Walaupun begitu, klasifikasi Gustilo memiliki validitas yang baik untuk prognosis
infeksi, non-union, dan komplikasi lainnya. Namun klasifikasi Tscherne
menunjukkan infeksi yang sangat mirip ketika membandingkan tipe I dan II
(masing-masing 13,5% dan 15,7%) dan tipe III dan IV (masing-masing 50% dan
66,7%), sedangkan klasifikasi Gustilo menyajikan hasil infeksi dengan persentase
peningkatan pada interval yang lebih teratur.

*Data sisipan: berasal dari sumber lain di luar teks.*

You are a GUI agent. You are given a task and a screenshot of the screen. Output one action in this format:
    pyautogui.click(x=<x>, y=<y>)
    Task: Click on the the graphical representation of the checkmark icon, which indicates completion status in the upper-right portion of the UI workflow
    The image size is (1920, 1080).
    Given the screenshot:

Faktor penting untuk dipertimbangkan adalah bahwa keandalan klasifikasi
Gustilo tidak dianggap unggul karena hanya menyajikan persetujuan moderat dari
ahli ortopedi dan residen ketika menilai citra fraktur terbuka untuk memprediksi
infeksi. Klasifikasi Tscherne tidak dikaitkan dengan infeksi yang dalam, tetapi
dikaitkan dengan prognosis fungsional yang pada gilirannya, terbukti memiliki
faktor terkuat yang terkait dengan hasil infeksi. Dalam penelitian itu, tingkat infeksi
fraktur Tscherne tipe I menunjukkan 0%; Tscherne II, 20,7%; Tscherne III, 63,6%;
dan, tipe IV memiliki prevalensi infeksi 100%. Data ini, menunjukkan bahwa
klasifikasi Tscherne mungkin merupakan alternatif yang menjanjikan dan mungkin
lebih efisien untuk klasifikasi Gustilo.
Keterbatasan penelitian ini meliputi dua hal bahwa sampel fraktur terbuka
ini diambil dari berbagai regio sehingga mempengaruhi karakteristik lesi, dan
3
bahwa ini merupakan penelitian retrospekif yang datanya dikumpulkan dari grafik
medis sehingga cenderung mengabaikan informasi penting. Studi tambahan akan
diperlukan untuk menilai perilaku patah tulang secara anatomis, termasuk
seperangkat variabel klinis baru untuk mengkonfirmasi temuan ini.
KESIMPULAN
Sistem klasifikasi Tscherne menunjukkan akurasi yang lebih besar,
menghadirkan spesifisitas yang lebih baik sebagai prediktor infeksi pada fraktur
terbuka bila dibandingkan dengan klasifikasi Gustilo.